A futurologia do Direito Penal é um tema sempre presente nas cadeiras acadêmicas, especialmente, por conta do sensível crescimento da criminalidade e sua respectiva repercussão na mídia e, consequentemente, na sociedade. Esta, por sua vez, acredita que a solução residiria na maior quantidade de pena a ser aplicada ao sentenciado ou ainda um maior encaminhamento de pessoas ao cárcere.
No entanto, não há muita produção científica acerca do futuro do direito penal, de forma que a presente pesquisa se norteou, basicamente, por quatro notáveis obras, quais sejam: “O Futuro do Direito Penal” de Enrique Gimbernat Ordeig, “A Expansão do Direito Penal: Aspectos da política criminal nas sociedades pós-industriais” de Jesús-María Silva Sánchez,”Estudos de Direito Penal” de Claus Roxin e, por fim, “Direito Penal supra-individual: interesses difusos”, de Renato de Mello Jorge Silveira.
Importa dizer que, dentre vários assuntos, as quatro obras aqui mencionadas também convergem para uma preocupação comum, a saber: Tem futuro do Direito Penal? Neste sentido, tentaremos com base nos elementos presentes e atuais abordar a evolução de certos tópicos do direito penal, no intuito de responder tal questionamento.
Para tanto, esse trabalho pinça temas relevantes abordados nas pesquisas dos citados autores e, comedidamente, apresenta algumas conclusões e expectativas diante do ordenamento brasileiro. 

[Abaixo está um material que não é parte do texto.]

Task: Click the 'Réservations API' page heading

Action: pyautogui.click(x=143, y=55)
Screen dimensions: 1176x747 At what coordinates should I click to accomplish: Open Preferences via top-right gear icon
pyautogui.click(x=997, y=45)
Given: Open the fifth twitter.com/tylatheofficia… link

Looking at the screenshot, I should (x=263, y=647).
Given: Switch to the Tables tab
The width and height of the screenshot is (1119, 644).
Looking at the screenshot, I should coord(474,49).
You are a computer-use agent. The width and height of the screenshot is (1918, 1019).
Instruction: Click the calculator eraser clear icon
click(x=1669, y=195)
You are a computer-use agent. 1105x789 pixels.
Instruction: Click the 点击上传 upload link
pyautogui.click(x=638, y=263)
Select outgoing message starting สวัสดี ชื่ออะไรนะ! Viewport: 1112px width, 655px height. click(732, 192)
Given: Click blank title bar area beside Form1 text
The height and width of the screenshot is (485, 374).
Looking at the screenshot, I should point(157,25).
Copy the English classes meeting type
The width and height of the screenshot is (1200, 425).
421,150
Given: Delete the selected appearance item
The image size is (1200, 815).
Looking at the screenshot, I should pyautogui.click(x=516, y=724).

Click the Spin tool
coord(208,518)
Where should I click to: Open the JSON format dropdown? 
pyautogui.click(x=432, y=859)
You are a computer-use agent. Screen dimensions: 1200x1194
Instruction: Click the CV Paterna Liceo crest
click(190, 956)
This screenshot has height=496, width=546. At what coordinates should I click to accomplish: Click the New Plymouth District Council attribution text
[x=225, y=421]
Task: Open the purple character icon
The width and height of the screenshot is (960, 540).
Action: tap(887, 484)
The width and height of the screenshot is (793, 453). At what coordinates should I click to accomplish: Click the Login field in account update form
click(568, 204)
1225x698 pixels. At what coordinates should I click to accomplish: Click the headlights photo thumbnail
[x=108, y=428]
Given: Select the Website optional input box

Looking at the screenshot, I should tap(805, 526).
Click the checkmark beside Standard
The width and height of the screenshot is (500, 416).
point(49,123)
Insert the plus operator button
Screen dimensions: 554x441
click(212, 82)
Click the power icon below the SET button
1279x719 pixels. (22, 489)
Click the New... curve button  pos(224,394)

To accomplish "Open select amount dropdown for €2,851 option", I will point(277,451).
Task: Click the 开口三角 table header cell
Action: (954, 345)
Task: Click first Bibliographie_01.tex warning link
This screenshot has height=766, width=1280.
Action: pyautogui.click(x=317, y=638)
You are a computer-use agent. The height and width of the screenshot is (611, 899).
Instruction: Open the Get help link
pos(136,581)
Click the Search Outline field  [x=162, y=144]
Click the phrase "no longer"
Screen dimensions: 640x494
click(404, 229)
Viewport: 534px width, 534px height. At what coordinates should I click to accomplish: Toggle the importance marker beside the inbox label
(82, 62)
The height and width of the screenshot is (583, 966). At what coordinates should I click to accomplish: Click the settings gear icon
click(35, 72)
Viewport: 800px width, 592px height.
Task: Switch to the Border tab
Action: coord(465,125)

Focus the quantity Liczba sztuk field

1. DO FUTURO DO SISTEMA DE PENAS
Ordeig inicia sua argumentação com a proposição da possibilidade de uma pena desprovida de culpabilidade. Antes de tudo, convém destacar que se entende por culpabilidade a reprovação que se faz ao autor do delito porque, por sua livre e consciente vontade, decidiu em agir ilicitamente, apesar da possibilidade de eleger o caminho lícito. Neste sentido, os atuais críticos do Direito Penal estão de acordo com a maioria dos que se ocupam da dogmática penal na questão de que o Direito Penal somente encontra justificações a partir da fundamentação do livre-arbítrio[1].
Vale lembrar que um Direito Penal não fundado no livre-arbítrio seria um Direito Penal no qual não teria vigência o princípio da culpabilidade. Isto porque a pena, como não teria por base a culpabilidade, seria aplicada por conta da periculosidade do agente, ou seja, migraríamos do Direito Penal do Fato para o Direito Penal do Autor. Neste, todavia, admitir-se-iam os mais severos castigos por delitos de pouca importância, executados por um agente com tendência de delinqüir e que poderiam permanecer impunes crimes de maior gravidade, contanto que estes tivessem sido cometidos por delinqüentes com uma prognose favorável[2]. De fato,
(...) seria, enfim, um Direito Penal fundado numa idéia que, definitivamente, apenas pode ser realizada por um Estado autoritário e que em seu desenvolvimento conseqüente leva ao ilimitado Direito de prevenção do Estado autoritário e ao desprezo da dignidade humana[3].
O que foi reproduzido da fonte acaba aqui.